The Spaniard masterminded an incredible comeback at Medinah over the weekend, as the Europeans fought back from 10-4 down at one point on Saturday afternoon to claim a memorable one-point victory.
However, Olazabal admitted that he found the event draining and would not be tempted to lead the side again, particularly in light of the many other candidates for the post.
Asked at a homecoming press conference at Heathrow Airport if he would like the role again, Olazabal said: "Yes, in a way, but I can assure you that's a no, period.
"(Being captain) is difficult, in a way it's torture.
"It's really tough on your nerves, but that's the beauty of the Ryder Cup. It's a huge adrenaline flow and that's what we live for to be honest - the pressure, the tension the adrenaline flow makes us feel alive.
"It's a lot of work and there are a lot of players who should have the opportunity to be in my spot. The Ryder Cup is only every two years, so clearly I won't do it again.
"It was a tough and emotional week but the result was worth it and I am still running on adrenaline."
Olazabal was fulsome in his praise of his team, who matched the feat of the USA in 1999 by winning the match despite being 10-6 down going into the singles on Sunday.
"What they did was extraordinary," he said. "Most of the world didn't believe we would have the trophy but the 12 men didn't stop believing and all credit to them."
Asked about potential captains for the future, Olazabal said: "There are a lot. Thomas (Bjorn) and Paul (McGinley) deserve it.
"After that, there would be Lee (Westwood) and Padraig (Harrington)."
The European team came from 10-4 down at one point, and 10-6 down going into the singles matches, to clinch a remarkable win at Medinah by 14 1/2 points to 13 1/2.
The Spaniard added: "I don't know if it's (the comeback) a miracle, but it's something extraordinary to be honest.
"We haven't seen that before.
"What the players achieved that day was just amazing.

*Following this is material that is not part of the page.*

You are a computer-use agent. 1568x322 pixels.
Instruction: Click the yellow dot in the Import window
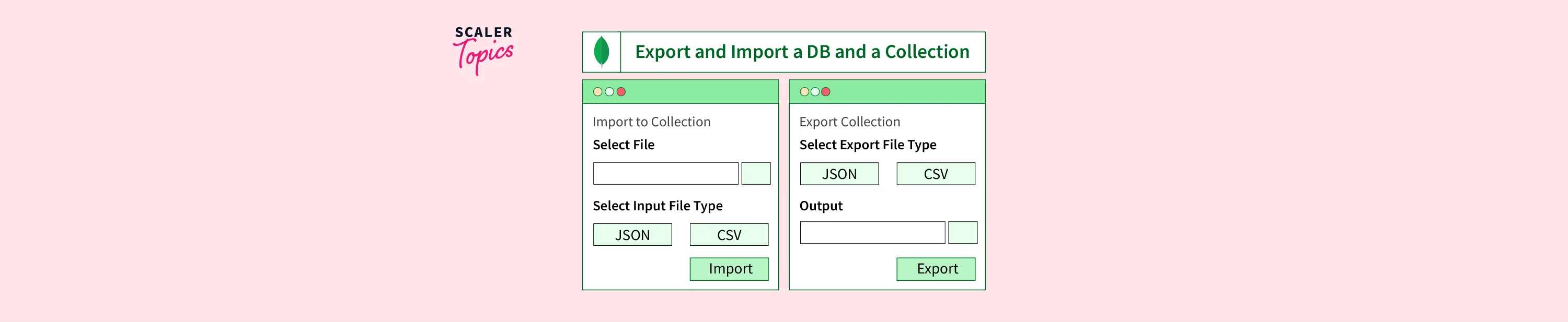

It's up to you to decide if it's the greatest moment or the greatest comeback in history but they (the players) deserve all the credit."
Olazabal added: "We have this wonderful trophy here with us because of the huge achievement of those 12 men. They didn't stop believing and the performance they showed on Sunday was just incredible."
The captain has been inundated by messages of congratulation from the likes of Rafael Nadal and also the King of Spain.
"He was, like me, pretty much over the moon," said Olazabal. "That was a nice one."
Olazabal revealed there was one moment on Sunday when he could sense victory was within reach.
"Saturday afternoon was crucial, those last two matches were crucial for the outcome of the cup," he said.
"But it's true on Sunday there was a moment which was quite special. I was standing on the 12th tee waiting for Lee to come on to the tee and I looked at the board and at that point all five matches had already been won by Europe."
He added: "Lee came on to the tee and asked how we were doing. I had done my maths and knew we still had a chance of winning it and I had to walk away, I was very emotional at that point."
The Spaniard was even able to take Rory McIlroy's poor time-keeping in his stride.
Thinking that his match with Keegan Bradley started at 12.25pm instead of 11.25am, McIlroy was still at the team hotel when he got a panicked phone call telling him he had 25 minutes to get to the first tee.
The world number one had read the tee times on his phone in Eastern time, while Medinah operates on Central time, and he was given an escort to the course by a state trooper.
Olazabal added: "Luckily enough a police car was there and he made it on time. It was no surprise at all he managed to win his point."